◆ Aufgabenstellung
Übernehmen Sie den folgenden Text „Warum ich schreibe“ vollständig und zeichengenau.

◆ Vorliegender Text
Warum ich schreibe

Gunny Catell

von Gunny Catell

Story

„Sieh doch die Harlekins!“, rief schon Nabokov und meinte damit Bäume, Wörter, Situationen. In allem steckt so viel Kreativität, Spaß, Einbildung. Jeder kann die Welt und Wirklichkeit neu erfinden. Und speziell meine Mission ist es, darauf aufmerksam zu machen, dass eine andere Welt möglich ist. Ich habe sie gesehen.

Meine Freunde sagen mir, ich schreibe, um meine freudlose Jugend aufzuarbeiten und in der Zeit der Pandemie auf andere Gedanken zu kommen. Das ist wahr, aber ich möchte den Menschen auch etwas geben, nämlich all das Großartige, das in mir steckt und ich nie herausgelassen habe. Ich will meine positiven Gefühle teilen und nicht den Jammer. Es ist die Lebensfreude, die ansteckt, nicht der Frust. Ich will die Folge der besonderen Momente im Laufe meines Lebens beschreiben, um anderen Inspiration zu vermitteln. Ich möchte Bücher bauen wie Schlösser, in denen man sich wohlfühlen kann. Man muss alles ändern, damit sich NICHTS ändert. Subversiv.

Alles bisher Erlebte verwandelt sich in Nahrung für mein Werk, jede kreative Regung lässt Freiraum zur Entfaltung. Und ich will – statt mich anzupassen – gegen den Verrat der menschlichen Vernunft anschreiben, gegen alles, was ich um mich herum als verloren, verlogen und verwahrlost wahrnehme und mich herunterzieht. Ich möchte berühren und berührt werden, mit Gedanken umarmen. Leg deinen Arm der Anerkennung auf meine dankbare Schulter, damit ich schreiben kann.

◆ Gezeigtes Material
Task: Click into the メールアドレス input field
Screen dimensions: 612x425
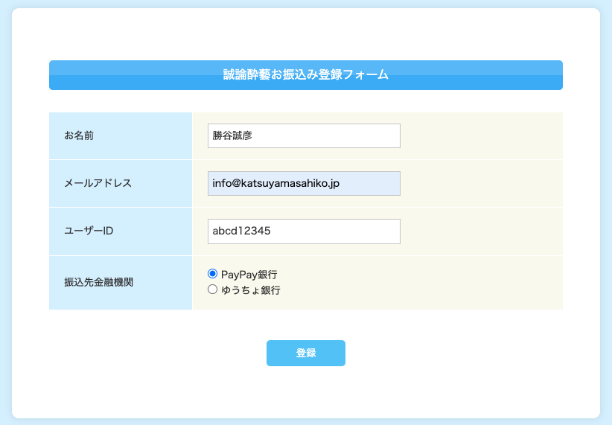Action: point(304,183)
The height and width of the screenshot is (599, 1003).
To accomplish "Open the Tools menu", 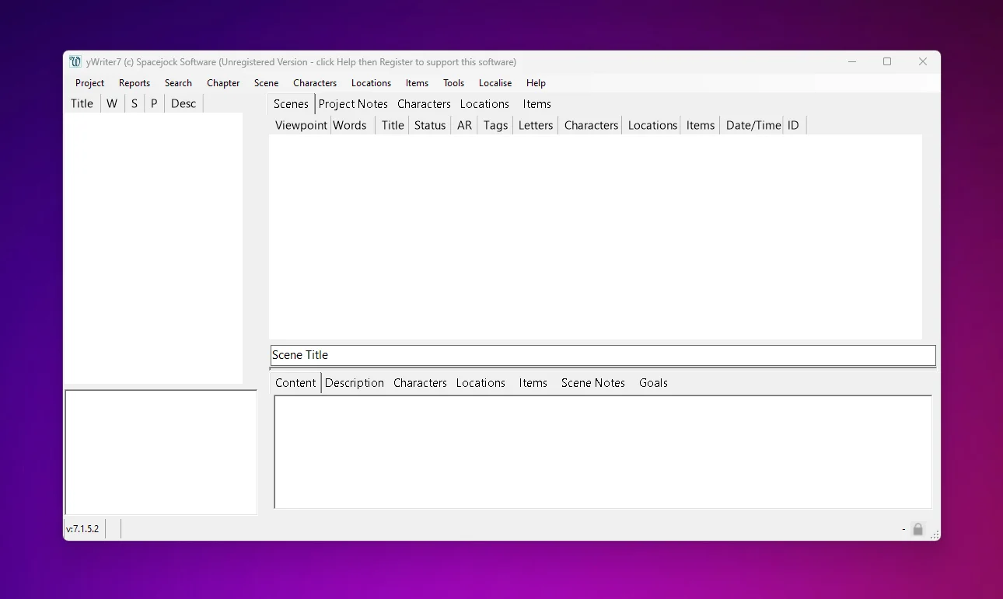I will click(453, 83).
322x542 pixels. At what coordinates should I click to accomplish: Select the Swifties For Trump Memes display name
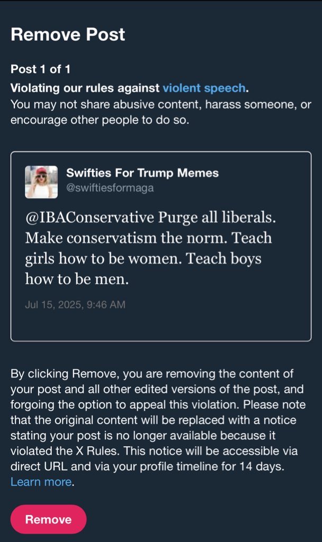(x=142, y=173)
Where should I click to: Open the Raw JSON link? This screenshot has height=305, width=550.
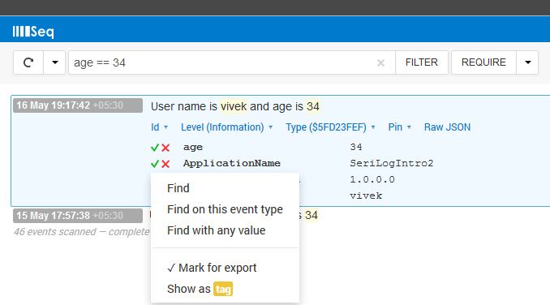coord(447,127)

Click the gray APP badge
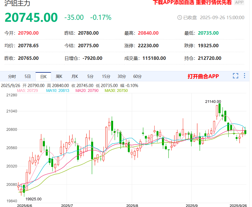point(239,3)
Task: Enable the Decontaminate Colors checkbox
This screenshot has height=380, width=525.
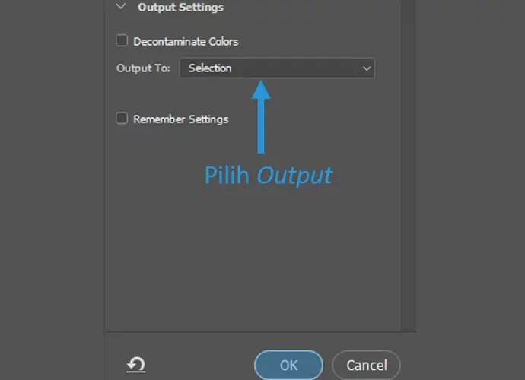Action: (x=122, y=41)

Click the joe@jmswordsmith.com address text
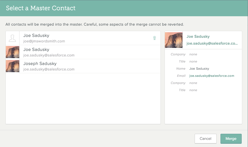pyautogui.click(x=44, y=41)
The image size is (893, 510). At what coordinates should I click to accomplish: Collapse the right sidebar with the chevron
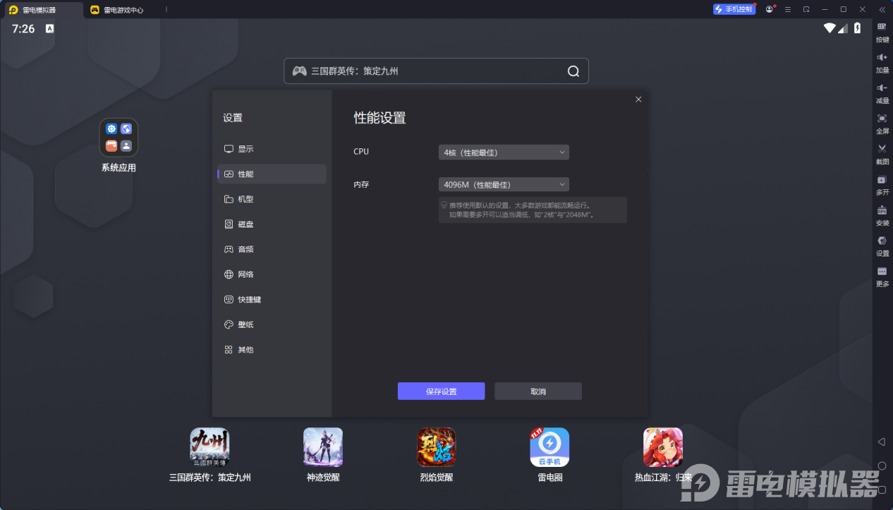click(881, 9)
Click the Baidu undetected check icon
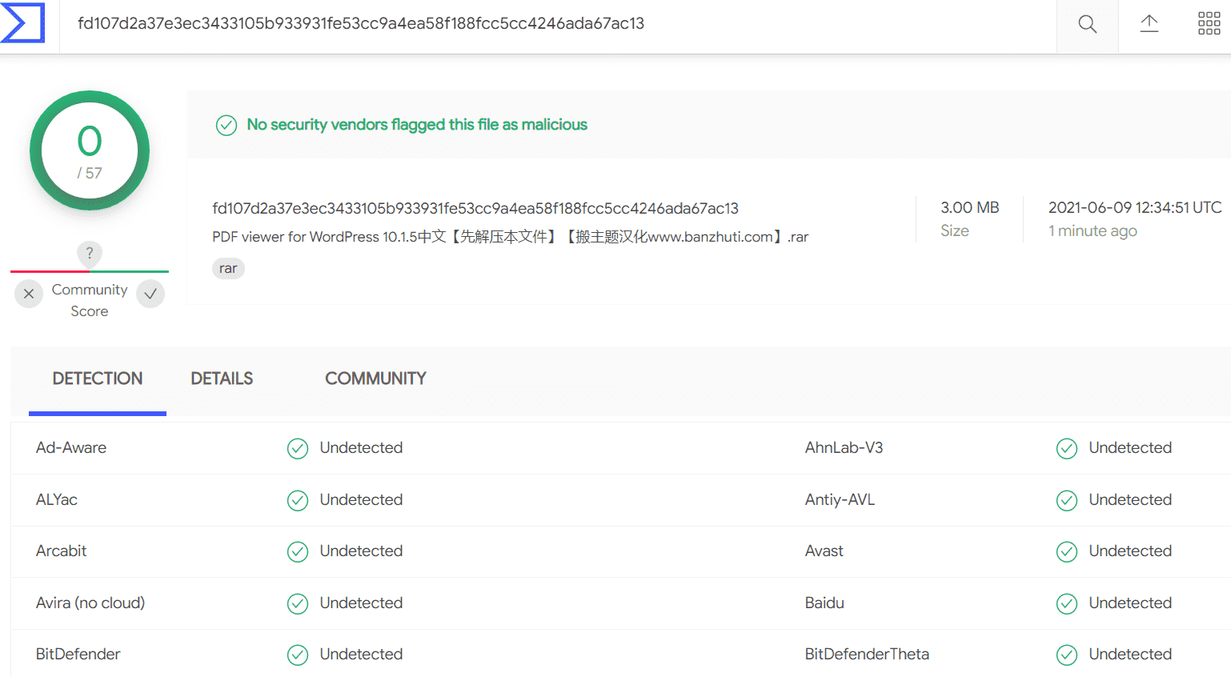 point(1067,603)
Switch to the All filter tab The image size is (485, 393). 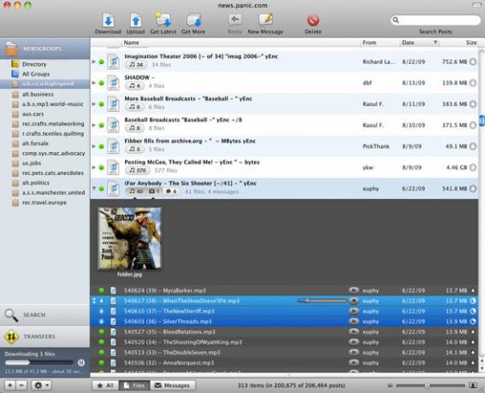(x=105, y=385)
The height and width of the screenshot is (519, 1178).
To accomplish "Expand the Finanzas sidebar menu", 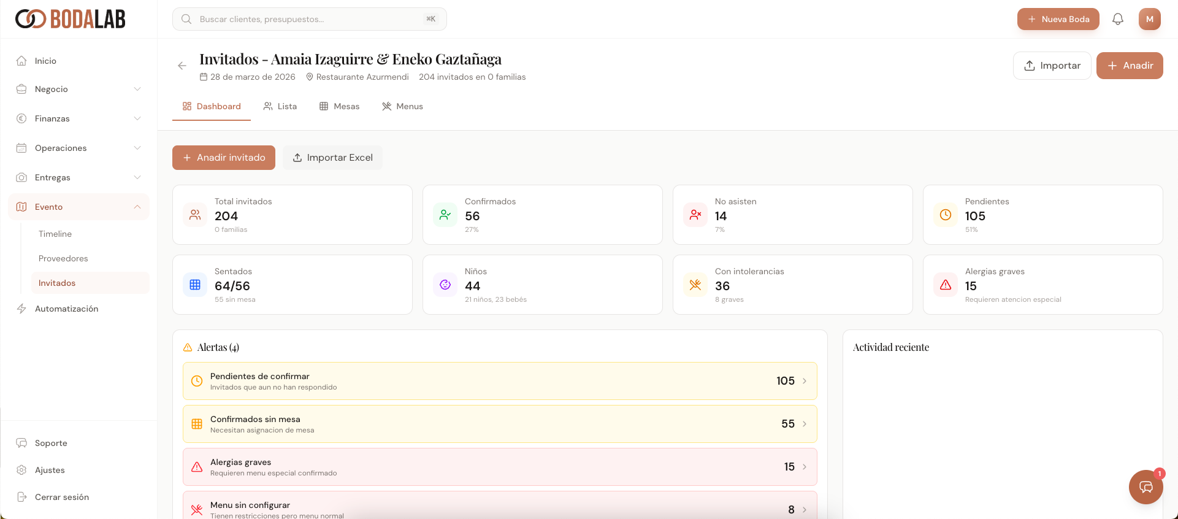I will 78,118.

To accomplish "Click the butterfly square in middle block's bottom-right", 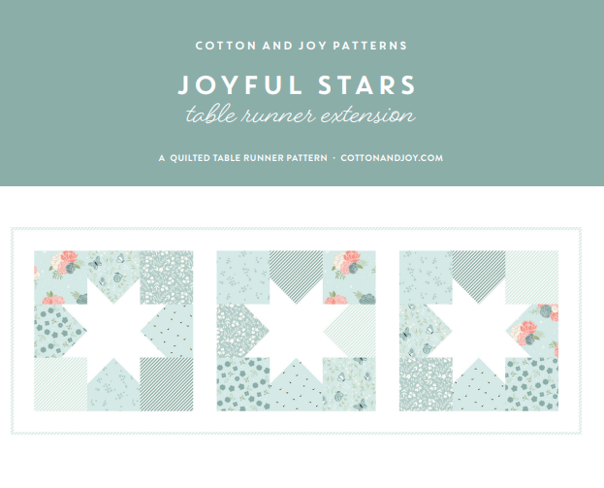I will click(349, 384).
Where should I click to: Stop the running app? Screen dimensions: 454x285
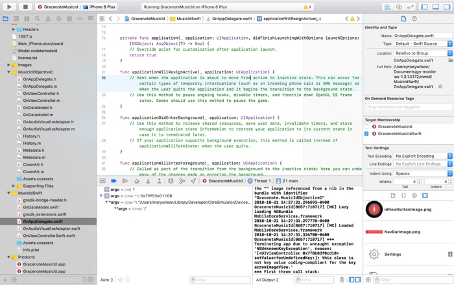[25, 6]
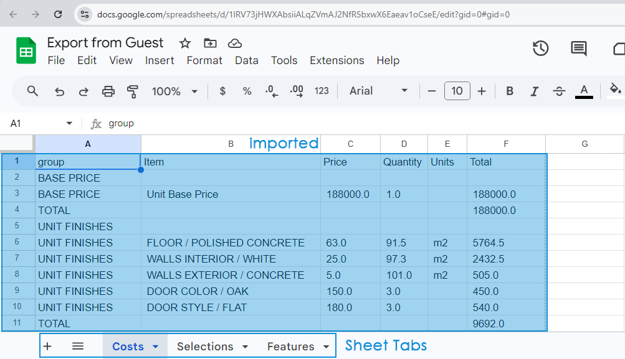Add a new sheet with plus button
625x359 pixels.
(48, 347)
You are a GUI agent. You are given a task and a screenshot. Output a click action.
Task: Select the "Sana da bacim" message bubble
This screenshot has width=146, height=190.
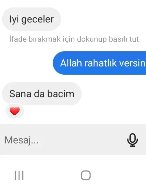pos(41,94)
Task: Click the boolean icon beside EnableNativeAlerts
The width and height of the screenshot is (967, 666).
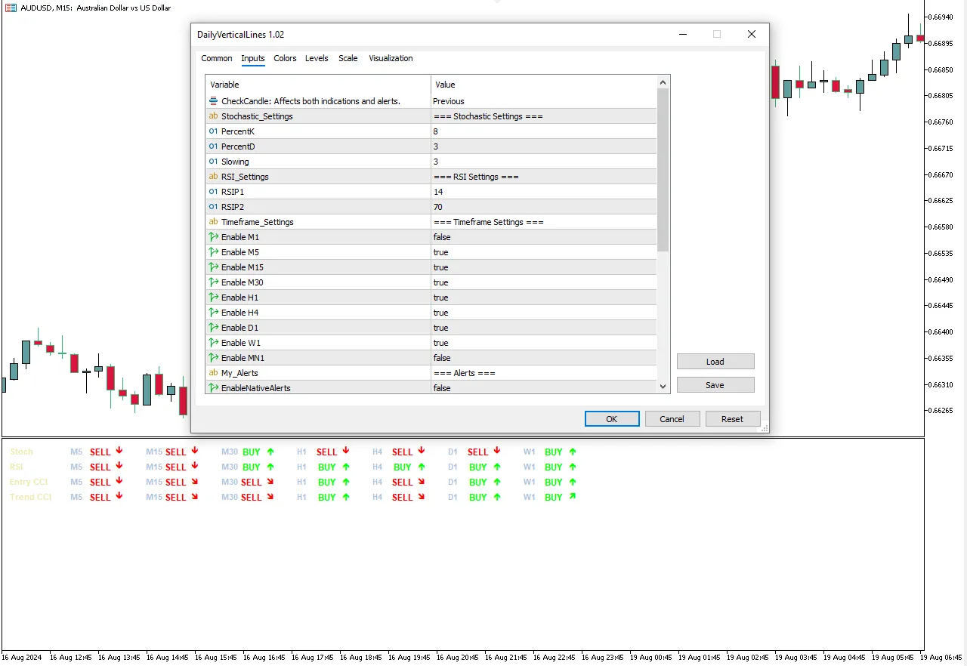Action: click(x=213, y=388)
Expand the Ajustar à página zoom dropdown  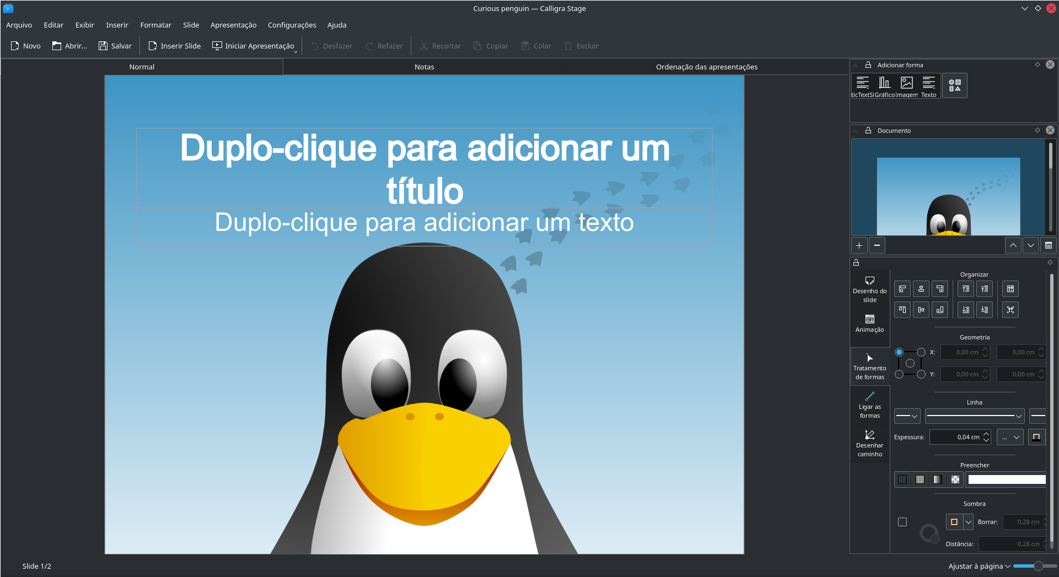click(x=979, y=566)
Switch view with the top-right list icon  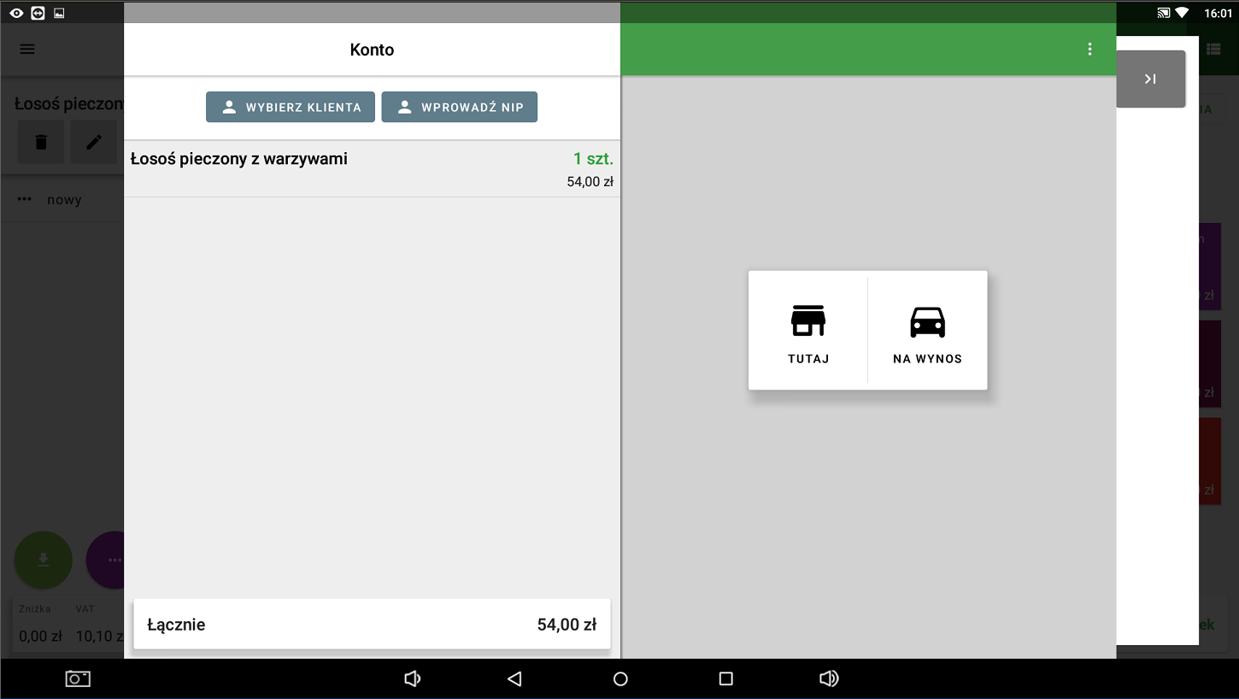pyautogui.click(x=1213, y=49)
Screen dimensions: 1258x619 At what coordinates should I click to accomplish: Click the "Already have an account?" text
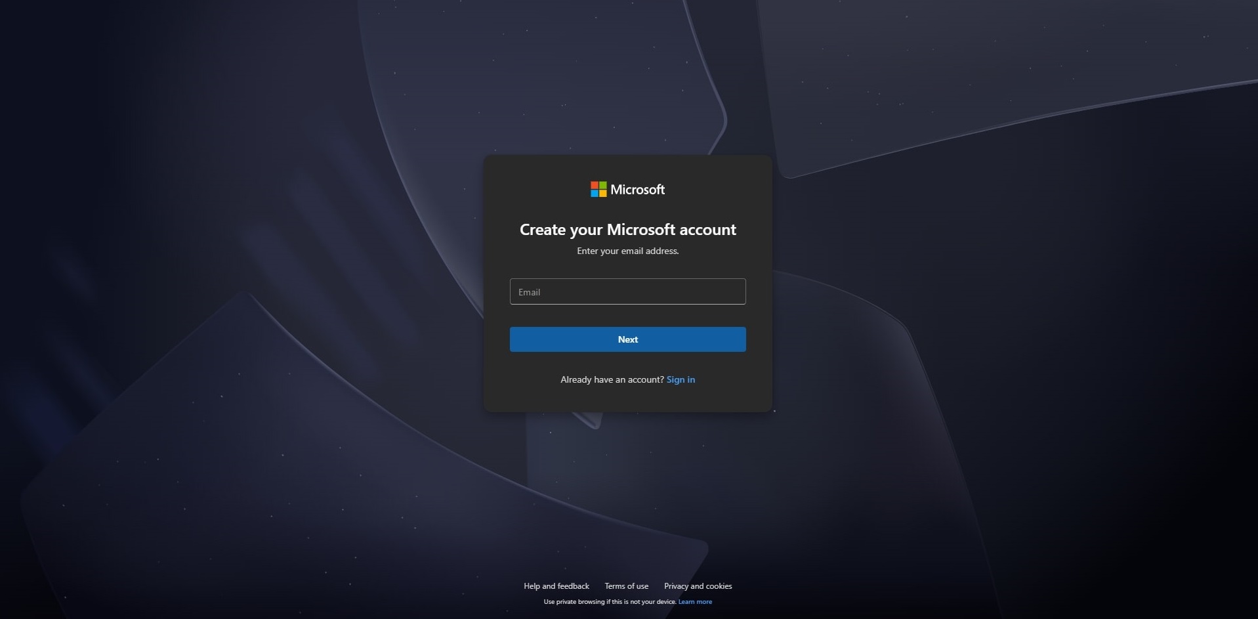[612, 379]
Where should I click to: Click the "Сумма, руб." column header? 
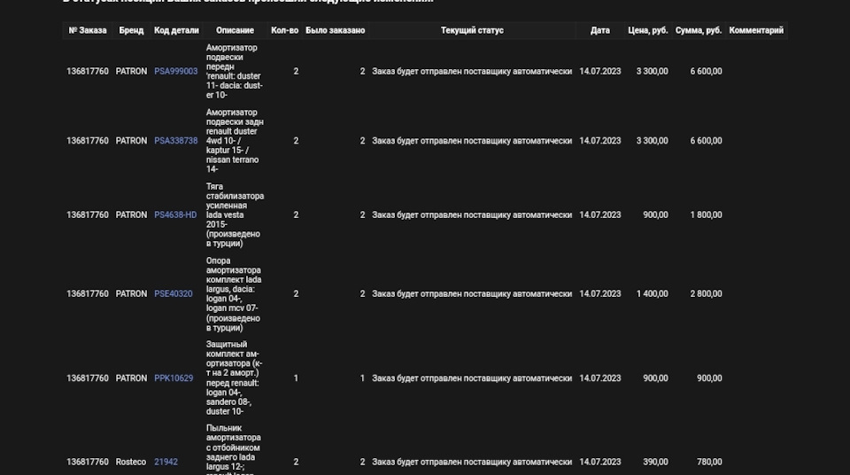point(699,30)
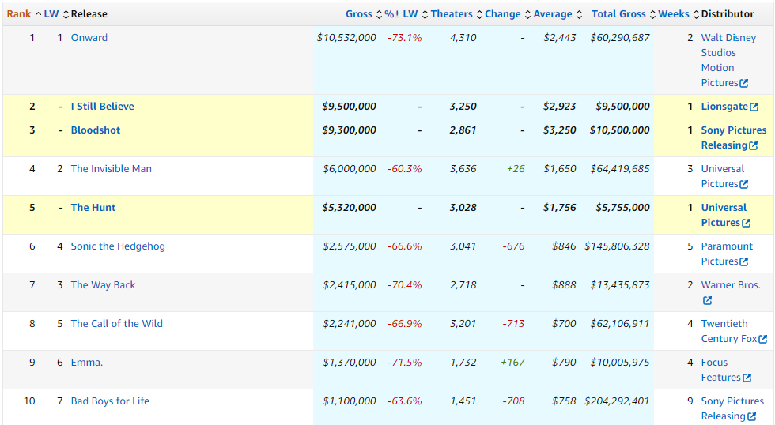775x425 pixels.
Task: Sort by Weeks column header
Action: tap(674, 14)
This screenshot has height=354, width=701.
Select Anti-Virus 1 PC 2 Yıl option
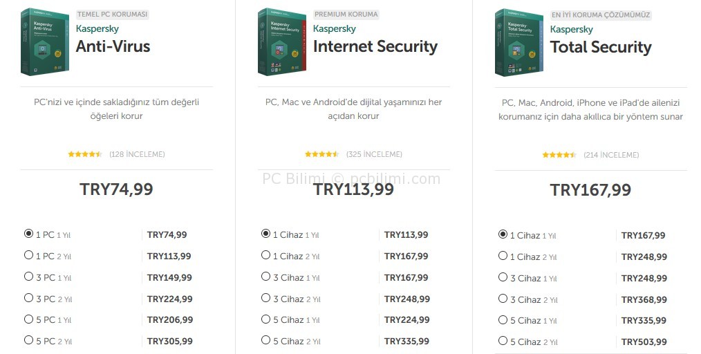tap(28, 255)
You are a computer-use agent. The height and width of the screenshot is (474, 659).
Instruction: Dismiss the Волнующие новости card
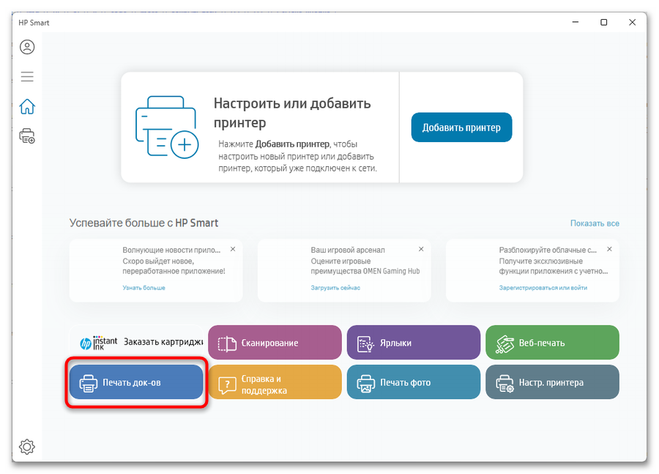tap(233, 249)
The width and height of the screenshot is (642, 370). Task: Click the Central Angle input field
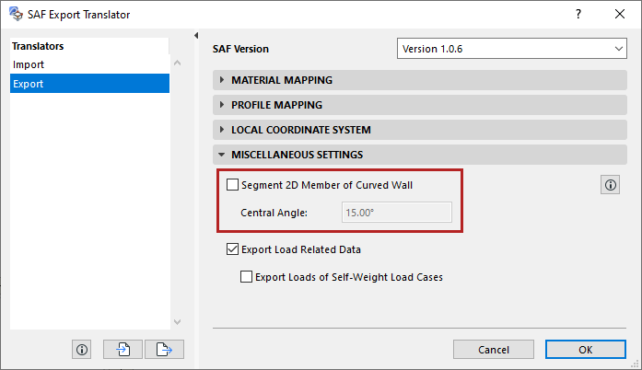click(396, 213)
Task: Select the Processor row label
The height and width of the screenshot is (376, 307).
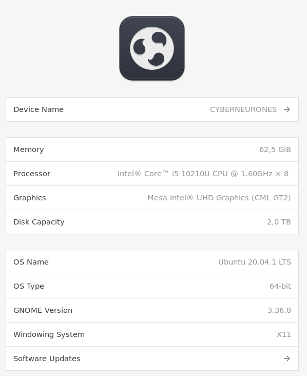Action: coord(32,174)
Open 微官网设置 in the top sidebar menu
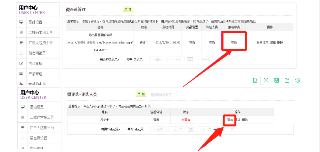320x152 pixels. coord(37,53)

◆ Ausgabe
Warum ich schreibe

Gunny Catell

von Gunny Catell

Story

„Sieh doch die Harlekins!“, rief schon Nabokov und meinte damit Bäume, Wörter, Situationen. In allem steckt so viel Kreativität, Spaß, Einbildung. Jeder kann die Welt und Wirklichkeit neu erfinden. Und speziell meine Mission ist es, darauf aufmerksam zu machen, dass eine andere Welt möglich ist. Ich habe sie gesehen.

Meine Freunde sagen mir, ich schreibe, um meine freudlose Jugend aufzuarbeiten und in der Zeit der Pandemie auf andere Gedanken zu kommen. Das ist wahr, aber ich möchte den Menschen auch etwas geben, nämlich all das Großartige, das in mir steckt und ich nie herausgelassen habe. Ich will meine positiven Gefühle teilen und nicht den Jammer. Es ist die Lebensfreude, die ansteckt, nicht der Frust. Ich will die Folge der besonderen Momente im Laufe meines Lebens beschreiben, um anderen Inspiration zu vermitteln. Ich möchte Bücher bauen wie Schlösser, in denen man sich wohlfühlen kann. Man muss alles ändern, damit sich NICHTS ändert. Subversiv.

Alles bisher Erlebte verwandelt sich in Nahrung für mein Werk, jede kreative Regung lässt Freiraum zur Entfaltung. Und ich will – statt mich anzupassen – gegen den Verrat der menschlichen Vernunft anschreiben, gegen alles, was ich um mich herum als verloren, verlogen und verwahrlost wahrnehme und mich herunterzieht. Ich möchte berühren und berührt werden, mit Gedanken umarmen. Leg deinen Arm der Anerkennung auf meine dankbare Schulter, damit ich schreiben kann.